## Aim of the task:
Convert every line of the records below into a Markdown table with two columns, Row and Record line. Number the rows in order and skip any blank lines.

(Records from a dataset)
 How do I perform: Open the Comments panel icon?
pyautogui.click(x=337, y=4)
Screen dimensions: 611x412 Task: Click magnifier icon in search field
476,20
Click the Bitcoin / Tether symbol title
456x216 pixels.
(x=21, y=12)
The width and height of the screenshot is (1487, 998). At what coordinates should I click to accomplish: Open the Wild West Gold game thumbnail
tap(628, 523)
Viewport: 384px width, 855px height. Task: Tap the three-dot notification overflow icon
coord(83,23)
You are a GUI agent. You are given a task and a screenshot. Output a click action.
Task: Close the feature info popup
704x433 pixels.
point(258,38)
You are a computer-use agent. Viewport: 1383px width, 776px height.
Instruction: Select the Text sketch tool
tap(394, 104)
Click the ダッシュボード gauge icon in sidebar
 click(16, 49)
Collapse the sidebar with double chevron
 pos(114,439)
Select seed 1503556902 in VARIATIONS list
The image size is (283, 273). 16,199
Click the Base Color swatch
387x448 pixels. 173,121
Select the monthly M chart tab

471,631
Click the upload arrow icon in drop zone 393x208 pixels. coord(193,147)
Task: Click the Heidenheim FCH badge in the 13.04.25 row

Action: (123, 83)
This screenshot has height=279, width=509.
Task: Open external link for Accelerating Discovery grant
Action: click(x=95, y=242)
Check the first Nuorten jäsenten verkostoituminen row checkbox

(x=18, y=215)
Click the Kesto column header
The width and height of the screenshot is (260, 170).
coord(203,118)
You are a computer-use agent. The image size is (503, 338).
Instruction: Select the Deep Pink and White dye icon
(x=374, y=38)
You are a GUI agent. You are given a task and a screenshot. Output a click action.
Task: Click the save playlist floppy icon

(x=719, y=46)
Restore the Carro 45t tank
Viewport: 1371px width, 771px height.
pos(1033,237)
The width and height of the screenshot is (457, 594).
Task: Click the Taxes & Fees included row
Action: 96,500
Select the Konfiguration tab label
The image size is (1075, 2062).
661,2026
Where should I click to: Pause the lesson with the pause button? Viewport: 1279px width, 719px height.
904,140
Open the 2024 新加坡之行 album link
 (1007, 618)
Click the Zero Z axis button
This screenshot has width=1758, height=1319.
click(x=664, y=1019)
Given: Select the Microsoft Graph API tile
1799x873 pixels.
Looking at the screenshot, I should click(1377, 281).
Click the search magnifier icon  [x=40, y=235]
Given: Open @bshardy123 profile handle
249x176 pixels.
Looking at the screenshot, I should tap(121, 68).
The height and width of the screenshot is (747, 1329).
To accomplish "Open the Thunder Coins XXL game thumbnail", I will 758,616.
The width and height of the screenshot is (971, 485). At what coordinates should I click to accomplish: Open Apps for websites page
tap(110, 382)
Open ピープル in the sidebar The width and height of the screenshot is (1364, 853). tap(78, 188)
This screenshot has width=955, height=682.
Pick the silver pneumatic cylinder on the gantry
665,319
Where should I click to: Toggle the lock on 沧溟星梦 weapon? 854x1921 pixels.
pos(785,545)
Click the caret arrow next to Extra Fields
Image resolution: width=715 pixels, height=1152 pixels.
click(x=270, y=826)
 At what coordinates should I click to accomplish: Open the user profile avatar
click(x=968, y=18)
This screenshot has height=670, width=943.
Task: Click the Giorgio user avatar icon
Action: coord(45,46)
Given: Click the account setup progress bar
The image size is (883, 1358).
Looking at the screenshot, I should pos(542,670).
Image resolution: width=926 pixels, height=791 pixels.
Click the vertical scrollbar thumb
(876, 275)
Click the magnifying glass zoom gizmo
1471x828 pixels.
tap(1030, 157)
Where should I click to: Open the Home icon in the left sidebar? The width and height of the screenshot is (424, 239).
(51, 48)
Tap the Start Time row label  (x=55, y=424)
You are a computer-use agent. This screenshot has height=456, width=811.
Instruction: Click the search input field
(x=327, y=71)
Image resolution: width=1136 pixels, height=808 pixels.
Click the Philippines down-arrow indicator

## Written response:
| Row | Record line |
|---|---|
| 1 |  How do I perform: Open the Comments panel icon? |
| 2 | pyautogui.click(x=337, y=4) |
| 3 | Screen dimensions: 611x412 Task: Click magnifier icon in search field |
| 4 | 476,20 |
| 5 | Click the Bitcoin / Tether symbol title |
| 6 | 456x216 pixels. |
| 7 | (x=21, y=12) |
| 8 | The width and height of the screenshot is (1487, 998). At what coordinates should I click to accomplish: Open the Wild West Gold game thumbnail |
| 9 | tap(628, 523) |
| 10 | Viewport: 384px width, 855px height. Task: Tap the three-dot notification overflow icon |
| 11 | coord(83,23) |
| 12 | You are a GUI agent. You are given a task and a screenshot. Output a click action. |
| 13 | Task: Close the feature info popup |
| 14 | 704x433 pixels. |
| 15 | point(258,38) |
| 16 | You are a computer-use agent. Viewport: 1383px width, 776px height. |
| 17 | Instruction: Select the Text sketch tool |
| 18 | tap(394, 104) |
| 19 | Click the ダッシュボード gauge icon in sidebar |
| 20 |  click(16, 49) |
| 21 | Collapse the sidebar with double chevron |
| 22 |  pos(114,439) |
| 23 | Select seed 1503556902 in VARIATIONS list |
| 24 | The image size is (283, 273). 16,199 |
| 25 | Click the Base Color swatch |
| 26 | 387x448 pixels. 173,121 |
| 27 | Select the monthly M chart tab |
| 28 | 471,631 |
| 29 | Click the upload arrow icon in drop zone 393x208 pixels. coord(193,147) |
| 30 | Task: Click the Heidenheim FCH badge in the 13.04.25 row |
| 31 | Action: (123, 83) |
| 32 | This screenshot has height=279, width=509. |
| 33 | Task: Open external link for Accelerating Discovery grant |
| 34 | Action: click(x=95, y=242) |
| 35 | Check the first Nuorten jäsenten verkostoituminen row checkbox |
| 36 | (x=18, y=215) |
| 37 | Click the Kesto column header |
| 38 | The width and height of the screenshot is (260, 170). |
| 39 | coord(203,118) |
| 40 | You are a computer-use agent. The image size is (503, 338). |
| 41 | Instruction: Select the Deep Pink and White dye icon |
| 42 | (x=374, y=38) |
| 43 | You are a GUI agent. You are given a task and a screenshot. Output a click action. |
| 44 | Task: Click the save playlist floppy icon |
| 45 | (x=719, y=46) |
| 46 | Restore the Carro 45t tank |
| 47 | Viewport: 1371px width, 771px height. |
| 48 | pos(1033,237) |
| 49 | The width and height of the screenshot is (457, 594). |
| 50 | Task: Click the Taxes & Fees included row |
| 51 | Action: 96,500 |
| 52 | Select the Konfiguration tab label |
| 53 | The image size is (1075, 2062). |
| 54 | 661,2026 |
| 55 | Where should I click to: Pause the lesson with the pause button? Viewport: 1279px width, 719px height. |
| 56 | 904,140 |
| 57 | Open the 2024 新加坡之行 album link |
| 58 |  (1007, 618) |
| 59 | Click the Zero Z axis button |
| 60 | This screenshot has width=1758, height=1319. |
| 61 | click(x=664, y=1019) |
| 62 | Given: Select the Microsoft Graph API tile |
| 63 | 1799x873 pixels. |
| 64 | Looking at the screenshot, I should click(1377, 281). |
| 65 | Click the search magnifier icon  [x=40, y=235] |
| 66 | Given: Open @bshardy123 profile handle |
| 67 | 249x176 pixels. |
| 68 | Looking at the screenshot, I should tap(121, 68). |
| 69 | The height and width of the screenshot is (747, 1329). |
| 70 | To accomplish "Open the Thunder Coins XXL game thumbnail", I will 758,616. |
| 71 | The width and height of the screenshot is (971, 485). At what coordinates should I click to accomplish: Open Apps for websites page |
| 72 | tap(110, 382) |
| 73 | Open ピープル in the sidebar The width and height of the screenshot is (1364, 853). tap(78, 188) |
| 74 | This screenshot has width=955, height=682. |
| 75 | Pick the silver pneumatic cylinder on the gantry |
| 76 | 665,319 |
| 77 | Where should I click to: Toggle the lock on 沧溟星梦 weapon? 854x1921 pixels. |
| 78 | pos(785,545) |
| 79 | Click the caret arrow next to Extra Fields |
| 80 | Image resolution: width=715 pixels, height=1152 pixels. |
| 81 | click(x=270, y=826) |
| 82 |  At what coordinates should I click to accomplish: Open the user profile avatar |
| 83 | click(x=968, y=18) |
| 84 | This screenshot has height=670, width=943. |
| 85 | Task: Click the Giorgio user avatar icon |
| 86 | Action: coord(45,46) |
| 87 | Given: Click the account setup progress bar |
| 88 | The image size is (883, 1358). |
| 89 | Looking at the screenshot, I should pos(542,670). |
| 90 | Image resolution: width=926 pixels, height=791 pixels. |
| 91 | Click the vertical scrollbar thumb |
| 92 | (876, 275) |
| 93 | Click the magnifying glass zoom gizmo |
| 94 | 1471x828 pixels. |
| 95 | tap(1030, 157) |
| 96 | Where should I click to: Open the Home icon in the left sidebar? The width and height of the screenshot is (424, 239). |
| 97 | (51, 48) |
| 98 | Tap the Start Time row label  (x=55, y=424) |
| 99 | You are a computer-use agent. This screenshot has height=456, width=811. |
| 100 | Instruction: Click the search input field |
| 101 | (x=327, y=71) |
| 102 | Image resolution: width=1136 pixels, height=808 pixels. |
| 103 | Click the Philippines down-arrow indicator |